Bütün öğrenciler teşekkür edip sınıfı birkaç dakikada boşalttı. Cinsiyetliler açıktığı için yemek sırasına doğru koşarken cinsiyetsizler tüm gün sınıfta oturmaktan elde ettikleri enerjiyi atmak için koşu yarışı yapmaya gitmişti.
Sınıfta bir şeyler söylememi bekleyen Olivina doğru yaklaşıp herkesin merak ettiği soruyu sordum.
"Tüm bu papatyalar ne için toplanacak acaba?"
Belirsiz bir şekilde sırıtan Olivin,
"Ne için olduğunu söylerim ama bir şartım var!"Dedi.
"Şartın nedir?"
"Bu bir sır! Bu yüzden bu sırrı hiç kimseye söylemeyeceğine dair bana söz vermelisin," dedi Olivin. Oysa bugüne kadar onunla aramda onlarca sır birikmişti ve ben kimseye tek kelime etmemiştim.
"Senin için fazlasıyla sır taşıyan biriyim, bana hala güvenmekte sorun yaşıyorsun demek. Çok ilginç." Dedim ilgisiz görünmeye çalışarak. Anka külünün olduğu kavanozu ve hayvanları taşlaştıran küreyi alıp sınıftan çıkmak için hazırlandım.
"Sana güvenmekte asla sorun yaşamadım," diye itirafta bulundu Olivin. Omuzumun üzerinden ona baktığımda doğruyu tüm gerçekliğiyle kavramıştım. Olivinin annesinin nasıl öldüğünü biliyordum, parmağının nasıl kesildiğini de ancak bu gerçekleri hiç kimseye anlamamıştım. Bunları bilmek bilinç altımın bir mucizesi olsa da Olivin, belkide bunları bilmemi hiç istememiş olabilirdi. Ancak bir şekilde öğrenmiştim işte."Mümkünse bana hep güven olur mu?"

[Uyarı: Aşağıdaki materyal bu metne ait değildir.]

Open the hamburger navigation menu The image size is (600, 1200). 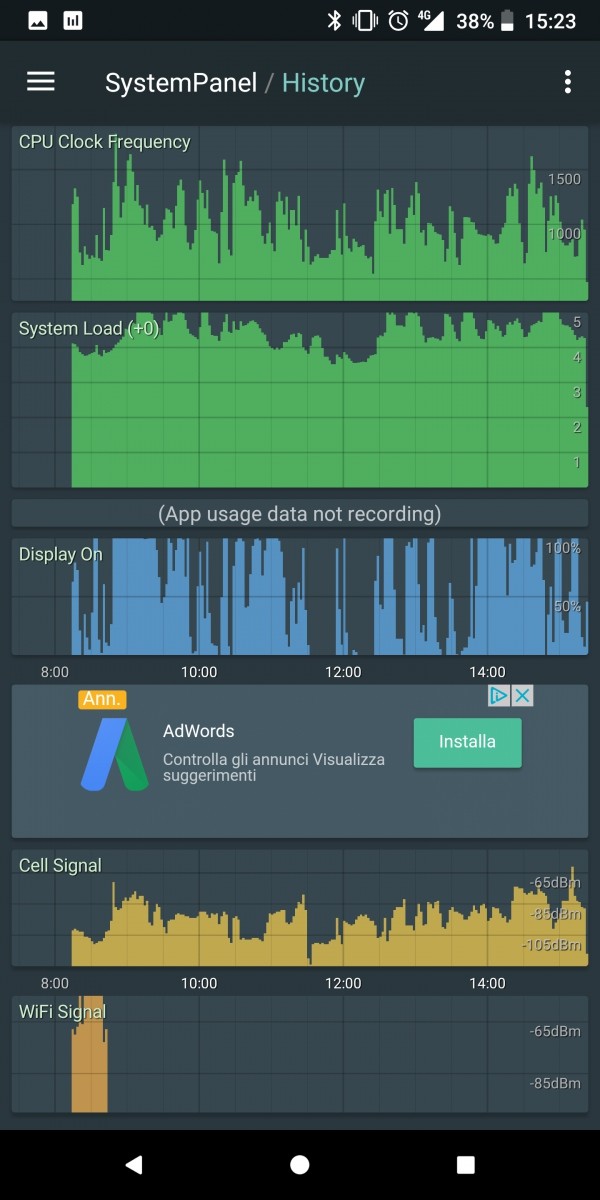click(41, 82)
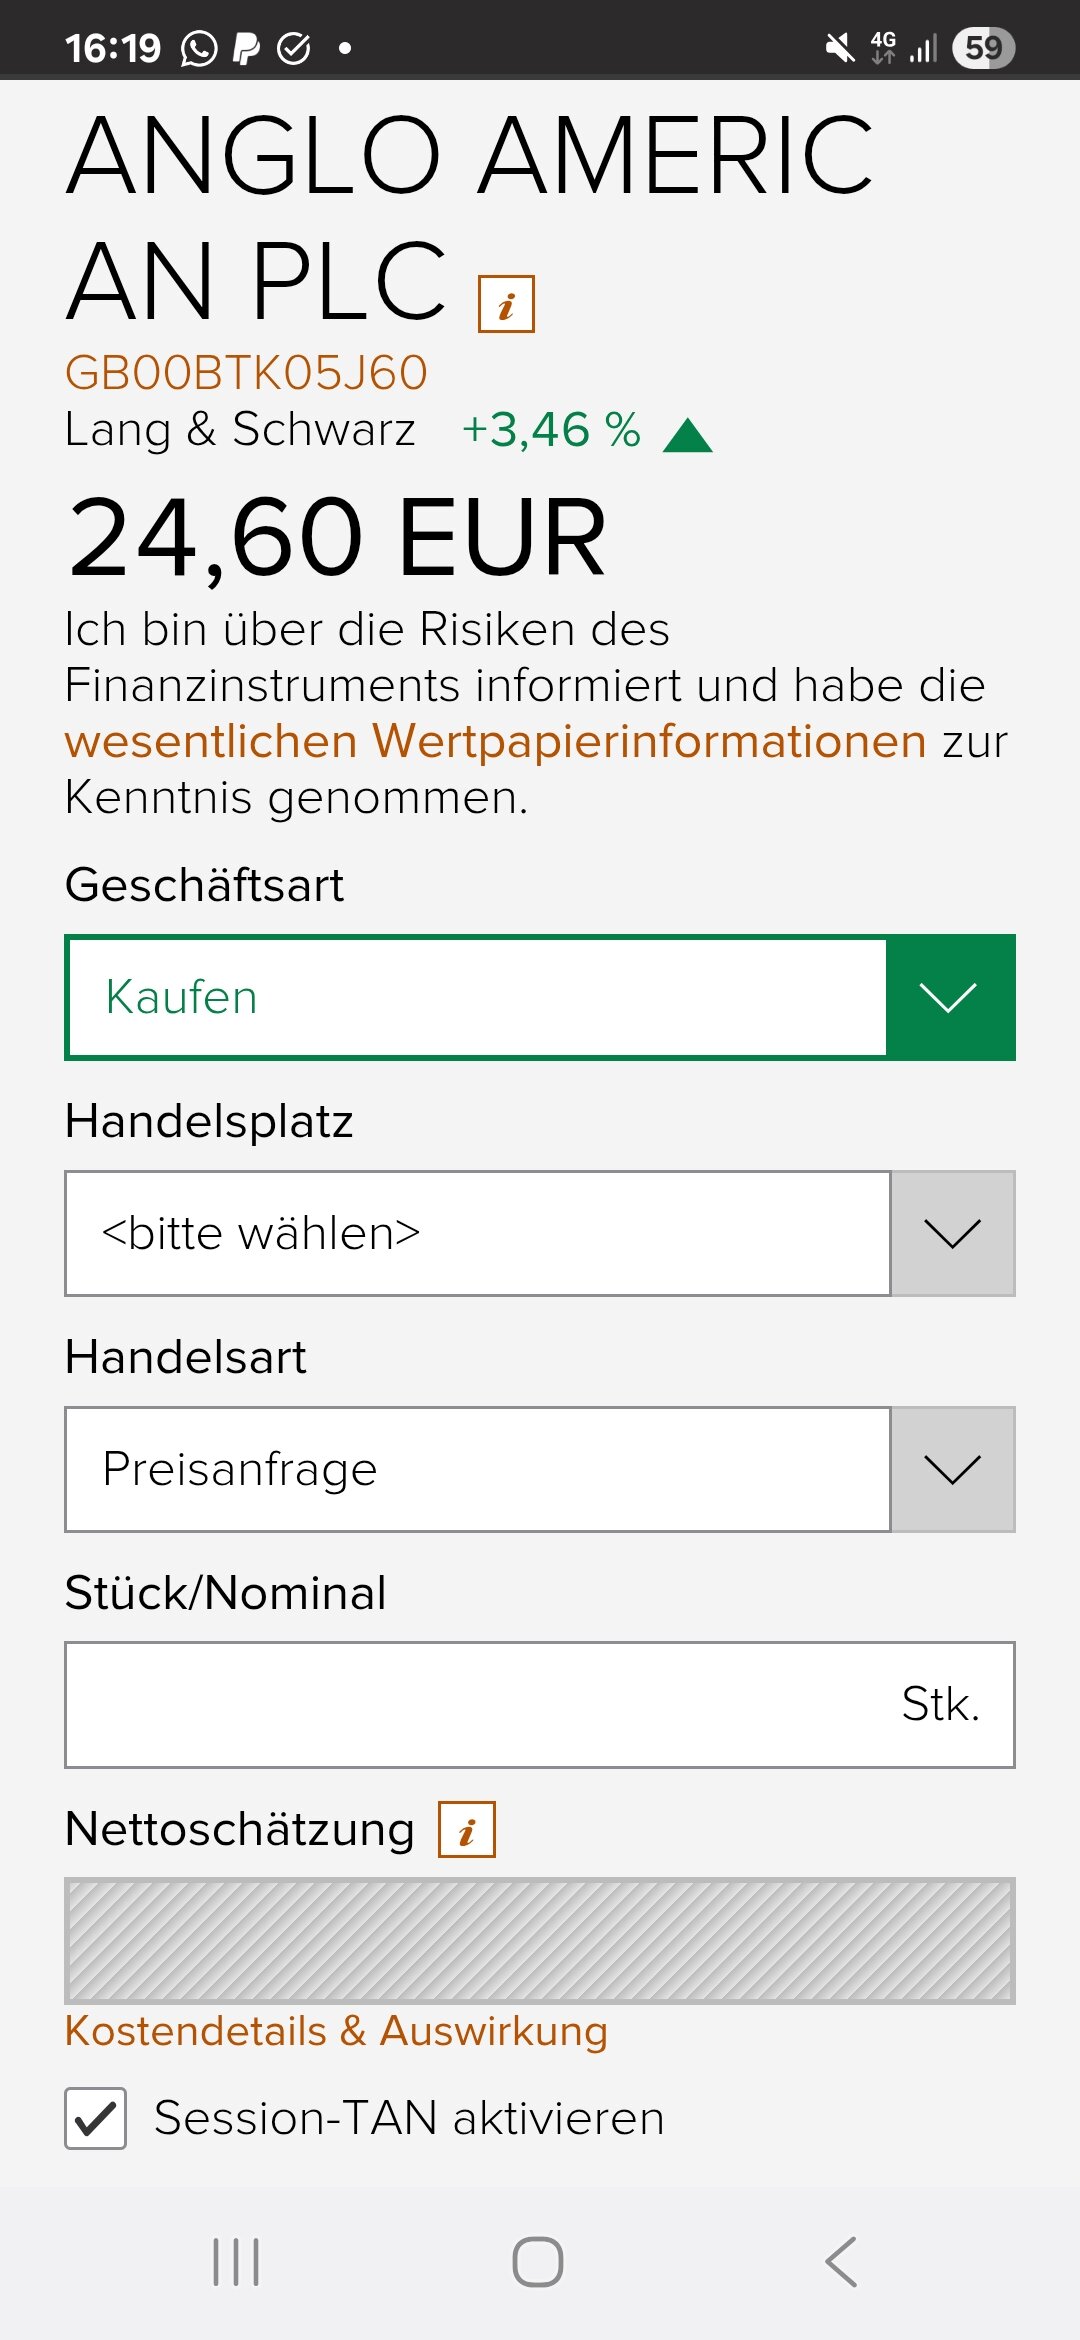Toggle Session-TAN aktivieren checkbox

coord(96,2118)
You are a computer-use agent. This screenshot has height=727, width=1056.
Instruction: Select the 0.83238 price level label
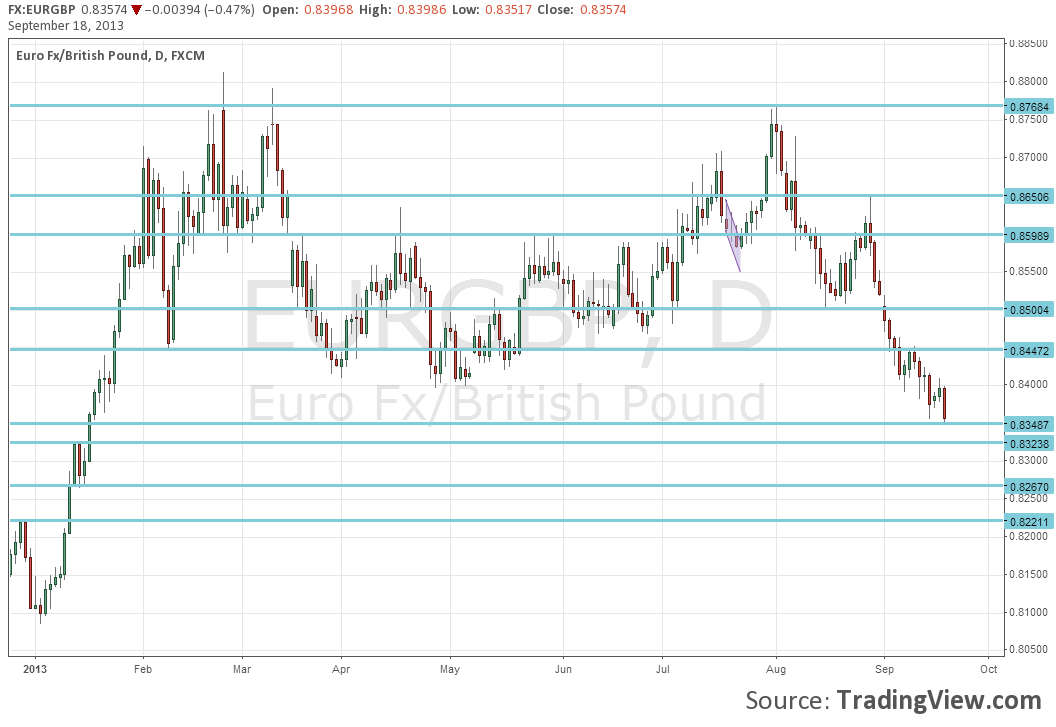pyautogui.click(x=1028, y=443)
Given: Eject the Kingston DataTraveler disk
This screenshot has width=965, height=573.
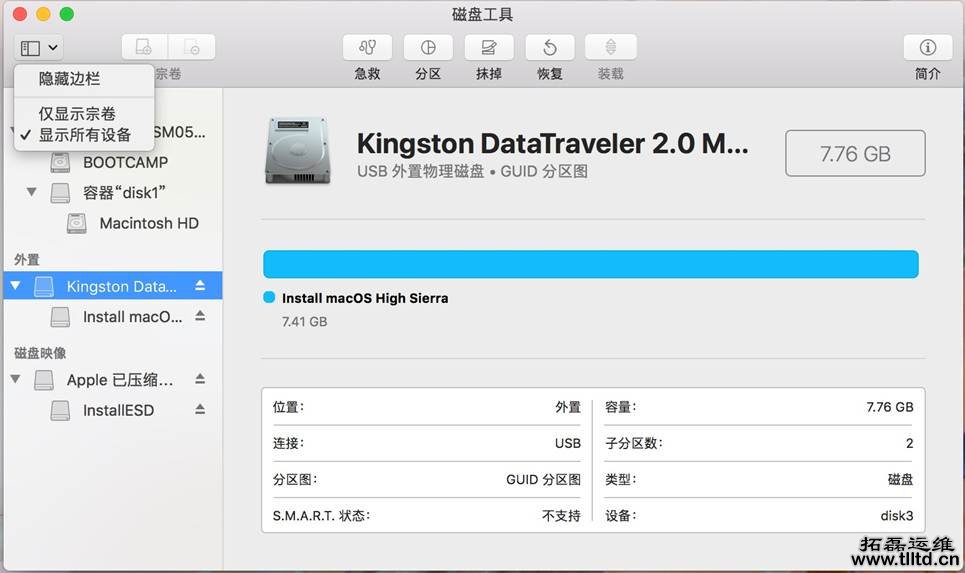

Beni başıyla onaylayıp sürprizi açıkladı,
"Zedd, bugün Sagaya evlenme teklifi edecek ve bu yüzden benden yardım istedi. Akşam için güzel bir parti hazırlayacağız. Papatyalar partideki dekor için önemliymiş çünkü Saganın en çok sevdiği çiçek papatyaymış."
"Ya," dedim şaşırarak.
"Demek Saga en çok papatyaları seviyor. Bunu bilmiyordum." Dedim şaşkınlığımı gizlemeye çalışarak. Aslında Saganın papatyaları sevmesine şaşırmamıştım,şaşırdığım şey Zeddin gerçekten Sagayla evlenmeyi düşünmesi ve onun için güzel bir parti düzenlemeye çalışmasıydı.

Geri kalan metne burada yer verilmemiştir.